Download or read book Paradigm Shifts in 21st Century Teaching and Learning written by Orakc?, ?enol and published by IGI Global. This book was released on 2020-04-24 with total page 344 pages. Available in PDF, EPUB and Kindle. Book excerpt: One of the most important transformations in the world today is the adaptation to education and teaching methods that must be made to enhance the learning experience for Millennial and Generation Z students. The system in which the student is passive and the teacher is active is no longer the most effective form of education. Additionally, with the increased availability to information, knowledge transfer is no longer done solely by the teacher. Educators need to become moderators in order to promote effective teaching practices. Paradigm Shifts in 21st Century Teaching and Learning is an essential scholarly publication that examines new approaches to learning and their application in the teaching-learning process. Featuring a wide range of topics such as game-based learning, curriculum design, and sustainability, this book is ideal for teachers, curriculum developers, instructional designers, researchers, education professionals, administrators, academicians, educational policymakers, and students.

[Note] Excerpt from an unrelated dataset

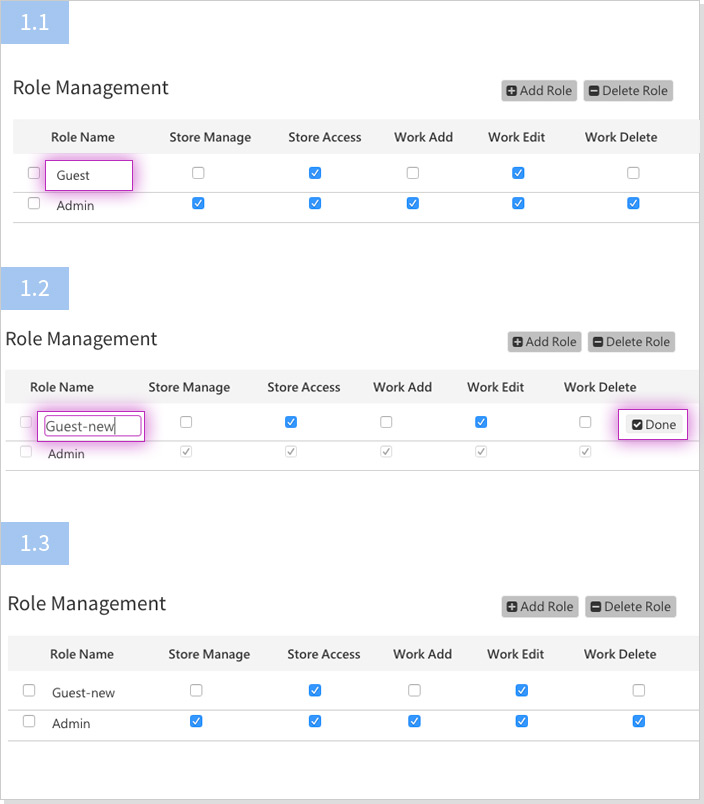Uncheck Work Delete for Admin in section 1.1

pyautogui.click(x=633, y=204)
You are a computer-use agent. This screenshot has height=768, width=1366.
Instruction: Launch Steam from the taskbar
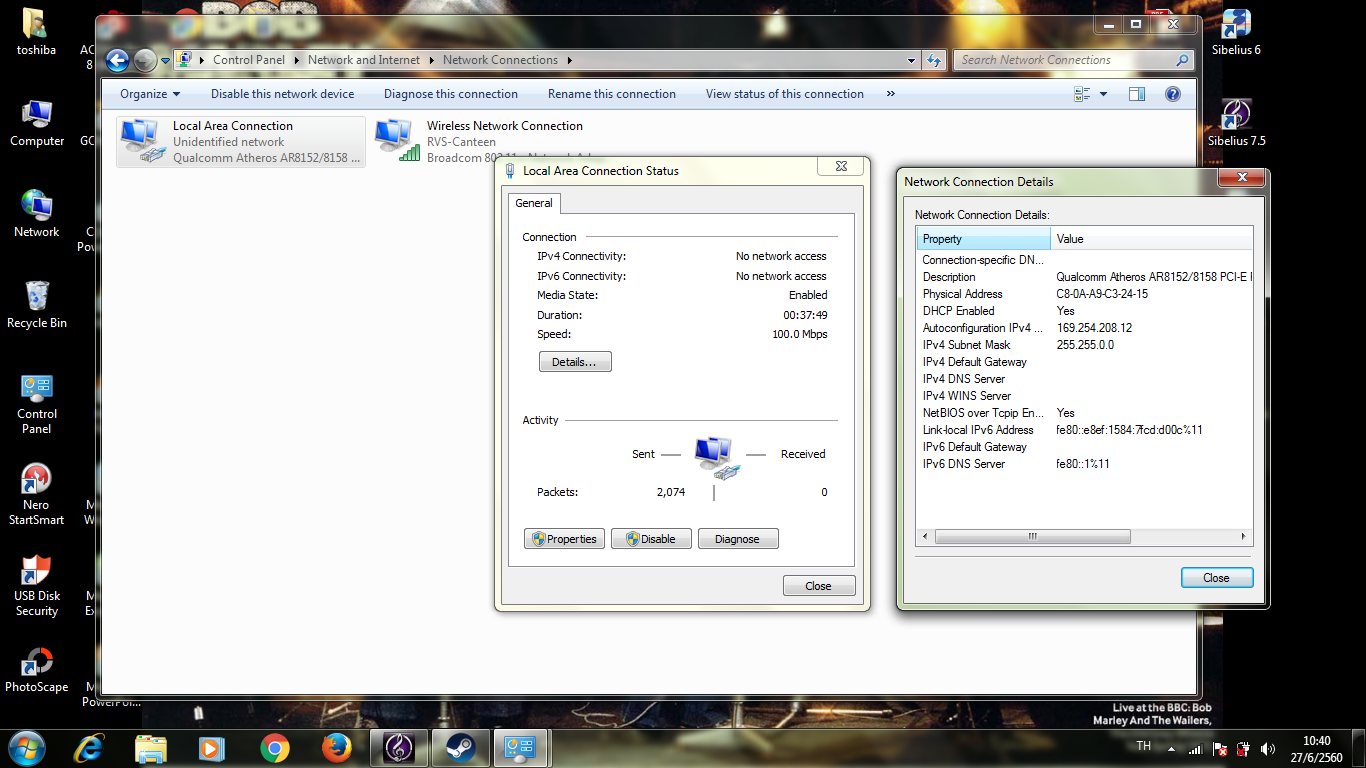point(460,747)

Download or read book Culture and Education written by Filiz Meseci Giorgetti and published by Routledge. This book was released on 2020-06-29 with total page 264 pages. Available in PDF, EPUB and Kindle. Book excerpt: This book explores the fascinating and complex interactions between the ways that culture and education operate within and across societies. In some cases, education is imagined as an integrated part of general cultural phenomena; in others, educational interventions become the means for transforming the cultural circumstances of different populations. The contributors to this volume show how certain educational practices produce new cultural and professional knowledge; discuss the impacts of initially foreign educational ideas and institutions on established cultural institutions in very different societies; and explore the impacts of modernity and modern educational ideas on more traditional gendered and religious practices and communities. The book also provided striking examples of when these impacts were not benign. Increasingly powerful twentieth-century governments attempted to use education and schools to produce new, reformed citizens suitable for their newly created colonial, national, socialist, and fascist states. The expectation was that cultural and social transformation might be engineered, in major part, through schooling. This book was originally published as a special issue of Paedagogica Historica.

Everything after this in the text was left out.